He could feel the memories coming and slipping at the same time. He could feel everything and nothing. It wasn't fair- he was still so young. Not as young as the boy he held, the boy who was to be killed for needing something different. In a way Jonas thought he needed something different too, it was why he and Gabe connected so well. But now the connection was slipping.
It had been fading since leaving, as the memories left him. The dreams though, of his own memories, those stayed, terrible and cold and deep. He didn't know how to convey hope to the sleeping boy next to him, who didn't have a worry in the world, not yet, not when he was safe with Jonas.
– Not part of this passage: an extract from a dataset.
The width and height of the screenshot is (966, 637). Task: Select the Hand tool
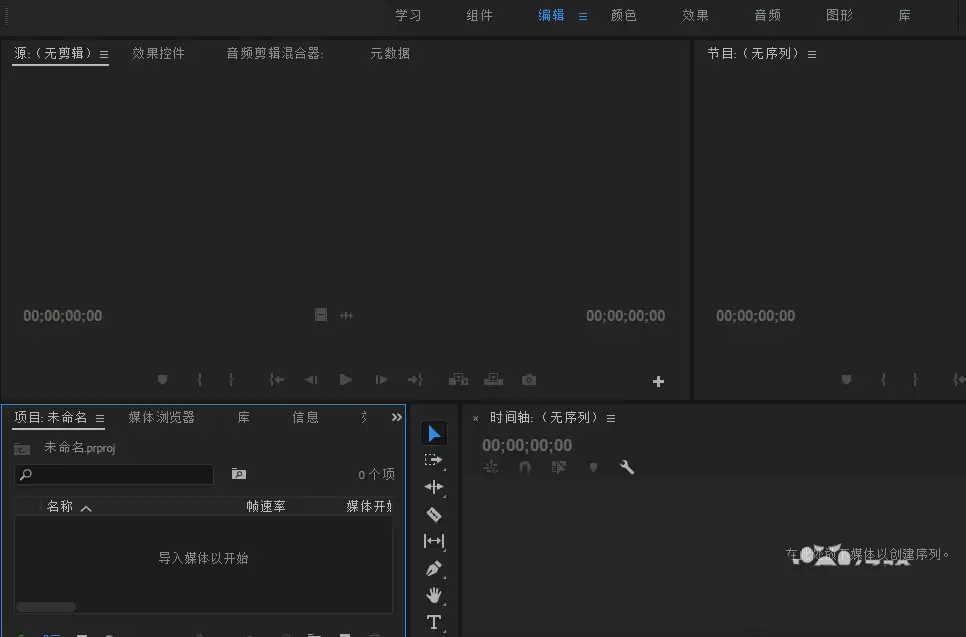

Jonas wasn't sure he had any hope left.
He was three and Asher and Fiona played sticks while he watched. Jonas knew this feeling, this was pure joy. What happened next when the older boy fell on Fiona filled him with rage. Yes, rage. He hadn't known the feeling at three, but now, sleeping in the middle of nowhere with nowhere to go, the rage consumes him, in his dream. It fills his head with all the hate in the world, but just as fast as he grabs it, it slips away. Back to the community.
It is the rage he fights the hardest to keep, in his dreams. It is the silent rage, the rage he does not dare share with his conscious self, that keeps him and the little boy going.
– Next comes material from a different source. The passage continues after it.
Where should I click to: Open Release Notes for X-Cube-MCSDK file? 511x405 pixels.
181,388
He was six and had made food come back up again. Food poisoning. He knew the words for it now. Several others in the community had been sick as well. A fever. And not being able to go play with Fiona, who had come looking. There was that childish anger, the almost temper tantrum he had thrown. Again, rage.
He cried out in his sleep, tried to cling to it, but it slipped through his fingers and danced through the trees, daring him to follow. He could go back. The choice was his. The Giver would be so upset; Gabe would be sent to Elsewhere. He would be sent to Elsewhere. He could lie. He could say anything he wanted, and perhaps they would be so pleased to have their memory keeper back they would forgive him- they would let him take his rage and grow old and give rage to some other young one.
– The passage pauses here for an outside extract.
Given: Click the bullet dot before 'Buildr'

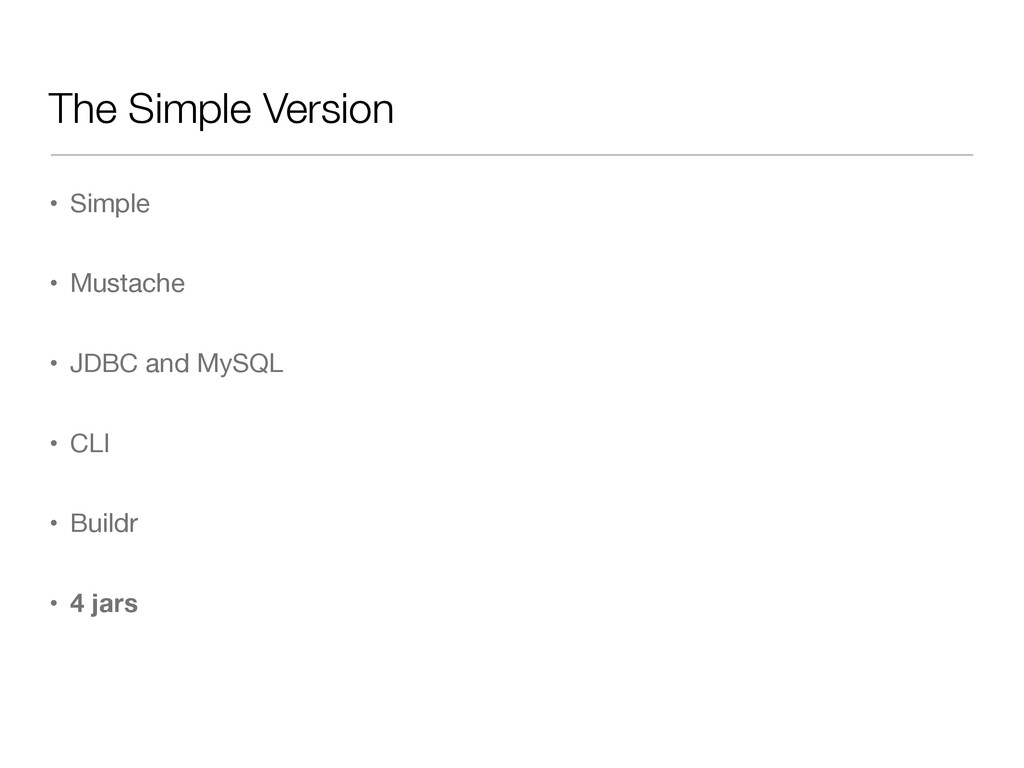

The rage danced through the trees, wrapping around the tree trunks, winding back home. Home. It wasn't really home anymore. His parents weren't really his parents. He didn't know who his grandparents were. There was nothing of love, nothing of what he felt for the little boy Gabe.
That was the one thing that never left him- his love for Gabe. He was the keeper of memories, and the memories and emotions all fled him, save this one. Had something gone wrong? Why could he keep this one, and not warmth and sunshine, hope, peace, silence? Rage?
Maybe it was wrong to want to keep them. Maybe it was selfish. Maybe that's all Givers were, selfish pieces of man, passed on from generation to generation to generation.
He was nine and in the kitchen playing with Lily, banging on pots to keep her happy. She grew upset when he banged them in the wrong order, and told their mother that Jonas had been breaking the rules, banging on the pots like that. When he tried to tell his family how he had felt, he couldn't come up with the right words. His mother told him it was frustration, and he had agreed, but secretly thought it was something else. The Giver had given him a memory of a man in a strange uniform, reading a letter. Jonas experienced the same feeling.
"Betrayal," the Giver said quietly, and Jonas had wished to never have a memory like that again.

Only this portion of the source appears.